Task goal> In the abstract on interleukin-18 below, which two tight junction proteins were redistributed in monolayers challenged with IL-18?

Extract to read>
_ _ _ _ _ _ _

Interleukin‐18 disrupts tight junctions in gastric and intestinal epithelial monolayers

Chronic inflammatory conditions of the gut including Helicobacter pylori gastritis and the inflammatory bowel diseases ulcerative colitis and Crohn's disease are characterized by compromised epithelial barrier function and tight junction alterations. Both conditions are associated with increased mucosal levels of the proinflammatory cytokine interleukin‐18 (IL‐18). The role of IL‐18 in epithelial barrier defects has yet to be investigated. AIM This study assessed the effect of IL‐18 on gastric and intestinal epithelial barrier structure and function. RESULTS Human gastric (HGE‐20) and colonic (Caco‐2) epithelial monolayers challenged with IL‐18 showed redistribution of tight junctional proteins claudin‐4 and occludin. This was accompanied by a matrix metalloproteinase‐9 independent decrease in claudin‐4 and occludin expression. Despite disrupting epithelial tight junction structure, IL‐18 treatment did not affect apical‐to‐basolateral fluxes of 3000MW FITC‐dextran, suggesting no effect of IL‐18 on transepithelial permeability to small molecules. CONCLUSION These findings demonstrate that IL‐18 disrupts epithelial barrier structure in gastric and intestinal monolayers without affecting transepithelial permeability. Future studies will assess the significance of IL‐18 ‐mediated tight junction disruption with respect to leukocyte transmigration across epithelia. Funded by CIHR.

_ _ _ _ _ _ _

Records shown>
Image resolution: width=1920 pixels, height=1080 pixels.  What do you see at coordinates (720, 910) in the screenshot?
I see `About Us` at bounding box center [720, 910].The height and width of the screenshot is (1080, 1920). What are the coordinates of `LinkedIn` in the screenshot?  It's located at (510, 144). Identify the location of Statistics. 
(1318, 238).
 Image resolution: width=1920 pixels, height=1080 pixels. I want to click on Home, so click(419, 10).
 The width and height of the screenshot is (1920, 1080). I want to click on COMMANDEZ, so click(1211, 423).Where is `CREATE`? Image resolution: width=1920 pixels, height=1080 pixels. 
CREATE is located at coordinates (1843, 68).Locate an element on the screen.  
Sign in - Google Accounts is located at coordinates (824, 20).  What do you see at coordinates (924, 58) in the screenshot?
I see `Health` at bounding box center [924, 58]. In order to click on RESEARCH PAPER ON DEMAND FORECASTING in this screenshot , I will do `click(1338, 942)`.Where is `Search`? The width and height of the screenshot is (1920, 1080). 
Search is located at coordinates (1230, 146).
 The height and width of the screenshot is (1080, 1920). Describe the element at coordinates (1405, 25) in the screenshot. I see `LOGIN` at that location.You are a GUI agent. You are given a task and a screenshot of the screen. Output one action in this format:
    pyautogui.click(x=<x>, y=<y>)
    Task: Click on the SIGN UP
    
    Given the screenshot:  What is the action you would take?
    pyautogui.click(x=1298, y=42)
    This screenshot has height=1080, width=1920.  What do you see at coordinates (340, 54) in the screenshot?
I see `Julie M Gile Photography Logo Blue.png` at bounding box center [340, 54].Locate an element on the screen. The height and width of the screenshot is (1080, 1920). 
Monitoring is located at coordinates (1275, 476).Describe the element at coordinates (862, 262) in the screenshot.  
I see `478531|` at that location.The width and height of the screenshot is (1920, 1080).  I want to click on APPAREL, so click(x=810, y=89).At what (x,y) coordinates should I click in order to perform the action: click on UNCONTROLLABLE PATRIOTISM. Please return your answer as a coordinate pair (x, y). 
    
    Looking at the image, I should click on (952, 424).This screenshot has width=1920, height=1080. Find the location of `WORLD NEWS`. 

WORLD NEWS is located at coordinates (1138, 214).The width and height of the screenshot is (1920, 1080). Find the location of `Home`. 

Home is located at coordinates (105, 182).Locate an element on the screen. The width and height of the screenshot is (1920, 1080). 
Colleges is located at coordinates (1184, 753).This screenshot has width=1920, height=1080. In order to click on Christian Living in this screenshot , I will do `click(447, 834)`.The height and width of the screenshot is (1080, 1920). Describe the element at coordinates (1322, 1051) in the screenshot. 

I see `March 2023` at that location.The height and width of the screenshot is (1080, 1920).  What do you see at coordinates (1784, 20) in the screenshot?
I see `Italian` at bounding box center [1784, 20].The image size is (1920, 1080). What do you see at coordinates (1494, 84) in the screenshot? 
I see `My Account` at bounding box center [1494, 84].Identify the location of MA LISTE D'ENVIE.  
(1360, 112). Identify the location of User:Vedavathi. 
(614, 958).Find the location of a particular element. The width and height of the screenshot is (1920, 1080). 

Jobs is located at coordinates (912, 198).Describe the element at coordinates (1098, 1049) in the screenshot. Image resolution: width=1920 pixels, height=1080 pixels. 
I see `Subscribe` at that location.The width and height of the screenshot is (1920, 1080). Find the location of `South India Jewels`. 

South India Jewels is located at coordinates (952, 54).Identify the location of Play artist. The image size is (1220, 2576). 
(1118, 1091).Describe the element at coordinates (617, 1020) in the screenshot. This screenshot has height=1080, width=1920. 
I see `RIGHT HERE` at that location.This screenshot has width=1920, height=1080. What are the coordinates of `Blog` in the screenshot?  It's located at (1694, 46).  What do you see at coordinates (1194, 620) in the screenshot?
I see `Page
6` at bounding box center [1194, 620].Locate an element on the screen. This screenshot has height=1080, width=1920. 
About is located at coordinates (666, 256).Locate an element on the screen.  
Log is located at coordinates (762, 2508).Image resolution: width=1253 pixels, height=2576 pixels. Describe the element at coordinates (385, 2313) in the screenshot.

_ _ _ _ _ _ _

Reply to the exercise> Claudin-4 and occludin.